What in Tarnation is Evaluability Assessment and Why Should We Care?
Posted by nnlmneo on July 7th, 2017
Posted in: Blog, Bloggers' Bookshelf, Practical Evaluation
Recently on Twitter I found a publication on evaluability assessment of impact evaluation. The tweet stated that an evaluability assessment would save time and money in the long run.
That’s good right? Evaluability was a new concept for me, so I read the small publication: Evaluability Assessment for Impact Evaluation: Guidance, Checklists and Decision Support, by Greet Peersman, Irene Guijt & Tiina Pasanen. Obviously, you can read it for yourself, but here are some of the things that I was happy to learn.

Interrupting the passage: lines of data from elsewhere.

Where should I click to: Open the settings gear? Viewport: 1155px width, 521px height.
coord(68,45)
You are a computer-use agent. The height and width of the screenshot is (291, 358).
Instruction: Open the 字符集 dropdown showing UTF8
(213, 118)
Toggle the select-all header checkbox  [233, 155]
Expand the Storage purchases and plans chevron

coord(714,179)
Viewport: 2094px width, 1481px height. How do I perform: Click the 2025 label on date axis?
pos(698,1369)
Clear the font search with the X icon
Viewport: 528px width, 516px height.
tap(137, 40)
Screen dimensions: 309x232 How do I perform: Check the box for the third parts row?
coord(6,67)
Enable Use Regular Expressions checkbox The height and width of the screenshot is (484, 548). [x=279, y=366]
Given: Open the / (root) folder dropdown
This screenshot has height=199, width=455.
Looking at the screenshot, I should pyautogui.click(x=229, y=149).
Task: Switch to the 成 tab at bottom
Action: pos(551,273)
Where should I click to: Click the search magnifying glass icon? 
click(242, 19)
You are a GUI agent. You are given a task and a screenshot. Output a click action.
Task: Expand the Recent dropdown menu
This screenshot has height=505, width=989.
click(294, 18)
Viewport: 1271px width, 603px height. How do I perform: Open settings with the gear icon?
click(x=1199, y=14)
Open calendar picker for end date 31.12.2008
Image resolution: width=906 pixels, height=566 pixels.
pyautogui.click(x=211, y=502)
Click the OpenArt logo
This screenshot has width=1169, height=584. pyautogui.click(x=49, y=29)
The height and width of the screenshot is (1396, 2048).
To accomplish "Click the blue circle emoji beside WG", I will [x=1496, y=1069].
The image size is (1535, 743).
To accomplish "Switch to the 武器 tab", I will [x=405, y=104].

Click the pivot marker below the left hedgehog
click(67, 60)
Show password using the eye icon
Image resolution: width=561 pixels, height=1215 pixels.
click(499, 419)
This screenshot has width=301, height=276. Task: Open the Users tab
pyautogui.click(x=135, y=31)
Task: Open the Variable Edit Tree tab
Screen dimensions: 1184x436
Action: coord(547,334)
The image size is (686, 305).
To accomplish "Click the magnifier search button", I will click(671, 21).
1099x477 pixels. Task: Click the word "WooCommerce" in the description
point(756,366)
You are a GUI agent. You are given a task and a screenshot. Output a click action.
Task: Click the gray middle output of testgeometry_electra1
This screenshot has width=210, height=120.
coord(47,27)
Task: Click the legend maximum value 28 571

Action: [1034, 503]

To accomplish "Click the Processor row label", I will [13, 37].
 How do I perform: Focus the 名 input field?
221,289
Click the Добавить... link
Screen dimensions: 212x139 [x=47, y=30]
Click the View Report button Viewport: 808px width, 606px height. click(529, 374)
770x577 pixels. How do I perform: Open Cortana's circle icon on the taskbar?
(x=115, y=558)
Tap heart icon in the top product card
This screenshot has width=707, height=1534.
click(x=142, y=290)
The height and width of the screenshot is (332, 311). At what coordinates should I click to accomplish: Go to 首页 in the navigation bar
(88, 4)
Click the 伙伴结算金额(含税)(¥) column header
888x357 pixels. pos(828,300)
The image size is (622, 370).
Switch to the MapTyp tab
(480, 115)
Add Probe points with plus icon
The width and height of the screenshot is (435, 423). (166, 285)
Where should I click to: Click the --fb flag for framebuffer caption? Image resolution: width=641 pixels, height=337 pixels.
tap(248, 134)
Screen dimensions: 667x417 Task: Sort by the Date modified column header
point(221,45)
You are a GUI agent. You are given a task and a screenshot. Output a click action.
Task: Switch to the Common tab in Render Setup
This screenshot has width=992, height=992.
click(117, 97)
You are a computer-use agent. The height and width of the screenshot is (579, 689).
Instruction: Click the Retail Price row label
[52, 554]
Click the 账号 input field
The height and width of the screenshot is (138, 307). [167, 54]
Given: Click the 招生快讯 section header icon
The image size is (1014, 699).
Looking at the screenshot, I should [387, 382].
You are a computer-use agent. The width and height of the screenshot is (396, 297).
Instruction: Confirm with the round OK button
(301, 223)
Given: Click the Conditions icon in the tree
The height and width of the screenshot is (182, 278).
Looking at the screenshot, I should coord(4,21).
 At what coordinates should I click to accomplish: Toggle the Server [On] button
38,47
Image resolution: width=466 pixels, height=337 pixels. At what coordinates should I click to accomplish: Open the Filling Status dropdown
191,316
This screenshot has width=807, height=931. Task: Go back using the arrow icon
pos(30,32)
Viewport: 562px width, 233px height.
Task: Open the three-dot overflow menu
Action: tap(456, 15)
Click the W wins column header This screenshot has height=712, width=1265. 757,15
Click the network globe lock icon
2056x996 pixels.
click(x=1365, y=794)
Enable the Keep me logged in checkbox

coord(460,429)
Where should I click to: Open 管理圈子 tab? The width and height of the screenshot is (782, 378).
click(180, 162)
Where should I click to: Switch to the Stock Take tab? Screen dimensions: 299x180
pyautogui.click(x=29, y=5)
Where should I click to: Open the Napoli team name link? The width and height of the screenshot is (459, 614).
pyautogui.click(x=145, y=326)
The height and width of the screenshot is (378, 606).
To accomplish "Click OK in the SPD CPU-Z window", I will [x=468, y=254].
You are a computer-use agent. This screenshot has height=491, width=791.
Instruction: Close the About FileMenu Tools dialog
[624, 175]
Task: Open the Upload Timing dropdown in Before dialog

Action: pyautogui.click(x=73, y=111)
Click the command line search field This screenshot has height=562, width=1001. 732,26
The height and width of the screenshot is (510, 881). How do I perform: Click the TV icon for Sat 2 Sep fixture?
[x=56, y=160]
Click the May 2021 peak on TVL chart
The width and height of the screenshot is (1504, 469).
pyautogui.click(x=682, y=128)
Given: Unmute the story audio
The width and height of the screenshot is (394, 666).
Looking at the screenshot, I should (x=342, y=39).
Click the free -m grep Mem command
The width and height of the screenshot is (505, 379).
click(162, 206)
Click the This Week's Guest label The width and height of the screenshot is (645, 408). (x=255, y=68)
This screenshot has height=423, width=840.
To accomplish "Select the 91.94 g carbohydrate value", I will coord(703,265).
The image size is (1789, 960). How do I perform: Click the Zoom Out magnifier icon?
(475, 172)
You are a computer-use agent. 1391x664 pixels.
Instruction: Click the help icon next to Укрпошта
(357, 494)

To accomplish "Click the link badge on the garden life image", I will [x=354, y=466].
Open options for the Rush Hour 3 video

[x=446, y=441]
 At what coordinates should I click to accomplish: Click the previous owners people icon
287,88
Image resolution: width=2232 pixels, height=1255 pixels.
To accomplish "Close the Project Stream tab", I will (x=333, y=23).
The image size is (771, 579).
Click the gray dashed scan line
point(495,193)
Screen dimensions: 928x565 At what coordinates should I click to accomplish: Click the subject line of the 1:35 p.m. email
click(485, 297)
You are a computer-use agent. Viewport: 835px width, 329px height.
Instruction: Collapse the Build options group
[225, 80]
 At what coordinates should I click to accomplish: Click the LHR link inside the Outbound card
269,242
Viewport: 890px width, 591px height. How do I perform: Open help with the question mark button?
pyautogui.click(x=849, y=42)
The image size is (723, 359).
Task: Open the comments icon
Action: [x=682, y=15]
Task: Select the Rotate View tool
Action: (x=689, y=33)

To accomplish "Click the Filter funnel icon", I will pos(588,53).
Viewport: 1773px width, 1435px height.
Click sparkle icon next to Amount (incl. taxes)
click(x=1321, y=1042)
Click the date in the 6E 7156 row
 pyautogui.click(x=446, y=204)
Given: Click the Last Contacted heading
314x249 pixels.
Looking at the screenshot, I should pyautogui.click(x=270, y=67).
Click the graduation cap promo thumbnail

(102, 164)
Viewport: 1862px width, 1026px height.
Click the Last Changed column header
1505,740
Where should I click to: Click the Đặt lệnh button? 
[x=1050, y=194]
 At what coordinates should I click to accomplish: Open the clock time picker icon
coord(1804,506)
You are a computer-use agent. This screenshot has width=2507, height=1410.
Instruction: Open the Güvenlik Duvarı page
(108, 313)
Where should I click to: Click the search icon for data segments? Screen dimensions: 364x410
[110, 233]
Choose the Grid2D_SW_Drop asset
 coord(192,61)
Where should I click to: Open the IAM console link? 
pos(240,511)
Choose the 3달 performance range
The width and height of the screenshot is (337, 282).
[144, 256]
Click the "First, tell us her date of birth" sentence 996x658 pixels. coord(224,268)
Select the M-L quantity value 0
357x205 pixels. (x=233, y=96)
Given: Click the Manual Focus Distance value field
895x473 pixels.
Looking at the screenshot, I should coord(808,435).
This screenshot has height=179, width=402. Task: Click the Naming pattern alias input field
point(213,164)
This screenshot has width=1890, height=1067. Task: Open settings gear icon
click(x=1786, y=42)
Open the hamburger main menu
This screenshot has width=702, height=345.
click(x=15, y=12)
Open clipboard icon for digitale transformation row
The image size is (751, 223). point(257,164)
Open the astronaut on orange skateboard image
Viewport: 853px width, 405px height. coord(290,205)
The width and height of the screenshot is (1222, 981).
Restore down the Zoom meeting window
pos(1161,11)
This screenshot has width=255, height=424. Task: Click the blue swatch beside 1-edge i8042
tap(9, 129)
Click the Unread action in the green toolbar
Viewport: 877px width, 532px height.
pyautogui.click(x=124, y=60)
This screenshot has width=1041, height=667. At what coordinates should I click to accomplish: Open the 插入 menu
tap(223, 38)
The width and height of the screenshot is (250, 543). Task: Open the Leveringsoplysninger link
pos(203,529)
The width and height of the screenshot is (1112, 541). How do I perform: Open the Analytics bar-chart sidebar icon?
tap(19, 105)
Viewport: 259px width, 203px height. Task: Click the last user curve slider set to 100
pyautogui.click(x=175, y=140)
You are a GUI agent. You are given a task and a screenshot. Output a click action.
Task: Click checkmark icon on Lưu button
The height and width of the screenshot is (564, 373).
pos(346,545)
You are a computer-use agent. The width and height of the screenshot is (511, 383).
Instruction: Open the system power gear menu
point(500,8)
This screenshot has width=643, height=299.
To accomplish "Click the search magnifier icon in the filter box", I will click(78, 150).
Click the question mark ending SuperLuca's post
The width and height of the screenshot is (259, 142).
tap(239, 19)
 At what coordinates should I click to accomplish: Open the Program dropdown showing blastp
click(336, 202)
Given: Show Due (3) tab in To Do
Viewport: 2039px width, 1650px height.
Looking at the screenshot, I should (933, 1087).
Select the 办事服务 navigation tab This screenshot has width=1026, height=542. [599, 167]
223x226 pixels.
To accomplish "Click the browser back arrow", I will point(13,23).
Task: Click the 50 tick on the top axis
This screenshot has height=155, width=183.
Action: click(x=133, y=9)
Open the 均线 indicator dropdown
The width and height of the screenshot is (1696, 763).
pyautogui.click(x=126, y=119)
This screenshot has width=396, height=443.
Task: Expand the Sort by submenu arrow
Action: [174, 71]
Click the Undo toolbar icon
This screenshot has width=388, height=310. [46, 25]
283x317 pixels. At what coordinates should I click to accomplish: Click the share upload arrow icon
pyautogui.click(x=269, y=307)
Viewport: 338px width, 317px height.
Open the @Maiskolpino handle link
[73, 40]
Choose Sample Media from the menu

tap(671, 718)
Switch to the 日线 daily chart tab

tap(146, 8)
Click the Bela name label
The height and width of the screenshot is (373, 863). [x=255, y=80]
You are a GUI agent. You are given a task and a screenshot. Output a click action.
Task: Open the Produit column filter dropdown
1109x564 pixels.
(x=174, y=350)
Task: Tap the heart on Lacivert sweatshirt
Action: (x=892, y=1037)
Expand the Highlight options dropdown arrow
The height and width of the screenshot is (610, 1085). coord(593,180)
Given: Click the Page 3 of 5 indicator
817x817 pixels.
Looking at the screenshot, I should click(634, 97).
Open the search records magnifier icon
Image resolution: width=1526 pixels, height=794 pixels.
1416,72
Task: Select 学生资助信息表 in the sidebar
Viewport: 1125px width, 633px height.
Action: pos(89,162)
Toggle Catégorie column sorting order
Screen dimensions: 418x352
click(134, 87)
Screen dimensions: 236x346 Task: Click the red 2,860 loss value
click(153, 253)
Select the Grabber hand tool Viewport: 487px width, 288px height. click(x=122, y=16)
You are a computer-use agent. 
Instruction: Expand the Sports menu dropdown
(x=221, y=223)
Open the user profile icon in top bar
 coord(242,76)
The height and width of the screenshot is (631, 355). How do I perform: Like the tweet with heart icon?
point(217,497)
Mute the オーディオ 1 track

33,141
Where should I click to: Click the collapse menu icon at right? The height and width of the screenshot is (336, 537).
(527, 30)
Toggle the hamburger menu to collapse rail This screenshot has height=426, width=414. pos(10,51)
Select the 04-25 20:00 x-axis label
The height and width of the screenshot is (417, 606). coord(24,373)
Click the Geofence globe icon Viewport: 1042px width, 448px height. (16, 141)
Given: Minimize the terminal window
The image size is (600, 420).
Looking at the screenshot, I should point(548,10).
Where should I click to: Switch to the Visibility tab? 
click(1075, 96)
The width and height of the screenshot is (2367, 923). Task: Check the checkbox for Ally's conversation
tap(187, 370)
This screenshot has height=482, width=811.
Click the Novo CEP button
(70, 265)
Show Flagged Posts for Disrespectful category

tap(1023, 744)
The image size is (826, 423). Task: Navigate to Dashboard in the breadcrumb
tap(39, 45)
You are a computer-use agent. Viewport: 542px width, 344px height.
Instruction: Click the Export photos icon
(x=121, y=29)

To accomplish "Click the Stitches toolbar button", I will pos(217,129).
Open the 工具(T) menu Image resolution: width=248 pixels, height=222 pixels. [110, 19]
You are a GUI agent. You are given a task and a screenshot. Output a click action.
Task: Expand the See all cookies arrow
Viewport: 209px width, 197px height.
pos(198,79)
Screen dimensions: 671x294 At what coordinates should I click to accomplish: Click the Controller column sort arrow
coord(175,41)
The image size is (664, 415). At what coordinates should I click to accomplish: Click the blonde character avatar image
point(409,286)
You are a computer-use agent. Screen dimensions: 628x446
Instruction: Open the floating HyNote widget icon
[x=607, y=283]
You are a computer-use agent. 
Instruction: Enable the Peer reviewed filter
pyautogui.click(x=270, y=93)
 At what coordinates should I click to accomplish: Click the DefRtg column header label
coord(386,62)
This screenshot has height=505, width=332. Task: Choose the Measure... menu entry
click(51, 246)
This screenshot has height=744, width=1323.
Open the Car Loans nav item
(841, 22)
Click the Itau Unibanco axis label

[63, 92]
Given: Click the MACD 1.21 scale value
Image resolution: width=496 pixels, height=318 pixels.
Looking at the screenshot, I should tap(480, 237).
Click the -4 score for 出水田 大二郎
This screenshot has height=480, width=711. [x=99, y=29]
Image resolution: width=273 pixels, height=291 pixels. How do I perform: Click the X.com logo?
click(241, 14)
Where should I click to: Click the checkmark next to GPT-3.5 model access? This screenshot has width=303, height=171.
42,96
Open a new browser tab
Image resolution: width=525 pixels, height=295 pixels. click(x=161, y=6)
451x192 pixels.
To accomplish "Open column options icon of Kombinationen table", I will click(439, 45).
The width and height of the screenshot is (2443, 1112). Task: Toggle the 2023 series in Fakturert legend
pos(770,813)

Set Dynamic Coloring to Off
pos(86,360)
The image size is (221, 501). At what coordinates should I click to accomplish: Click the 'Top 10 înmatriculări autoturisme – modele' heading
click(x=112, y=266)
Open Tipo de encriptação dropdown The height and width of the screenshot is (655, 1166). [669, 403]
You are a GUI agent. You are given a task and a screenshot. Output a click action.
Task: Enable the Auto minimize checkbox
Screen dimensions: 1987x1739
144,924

What is evaluability??? Essentially it is ‘the extent to which an activity or project can be evaluated in a reliable and credible fashion’ (from the Organisation for Economic Co-operation and Development – Development Assistance Committee).
Why do we want to assess evaluability?
- To catch any holes or errors in the logic of our evaluation plan – to ensure that our evaluation will effectively show the connection between the project and the impact or outcome we want to see.
- To design an evaluation that is valid, efficient and useful, thus preventing wasted time and resources.
- To ensure that the evaluation will do what the stakeholders need it to do in the long run.
When would an evaluability assessment take place? It would be most helpful to do an evaluability assessment as a part of your evaluation planning, before the project and data collection activities take place.
How does evaluability assessment affect outcomes-based evaluation?
The authors focus on three basic questions:
- Is it plausible to expect impact? Is it logical that what you are doing will lead to the outcomes you expect?
- Would an impact evaluation be useful and used? Have you clearly identified how the evaluation will be used by the stakeholders? Do your stakeholders find your evaluation methods credible?
- Is it feasible to assess or measure impact? Some outcomes data is really difficult and expensive to collect – can you reasonably expect people to collect the data that you want in the time frame that you need it? Is there good data that is already being collected that can be used? Is your evaluation plan within your budget?
I think we do many of these steps when planning our evaluations. But using a checklist to make sure that all of them are included is really helpful- and the authors provide a checklist and decision support tool at the end of the publication. It’s broken down so nicely that I added it to the NEO’s Tools and Resources page (under the Evaluation Planning tab).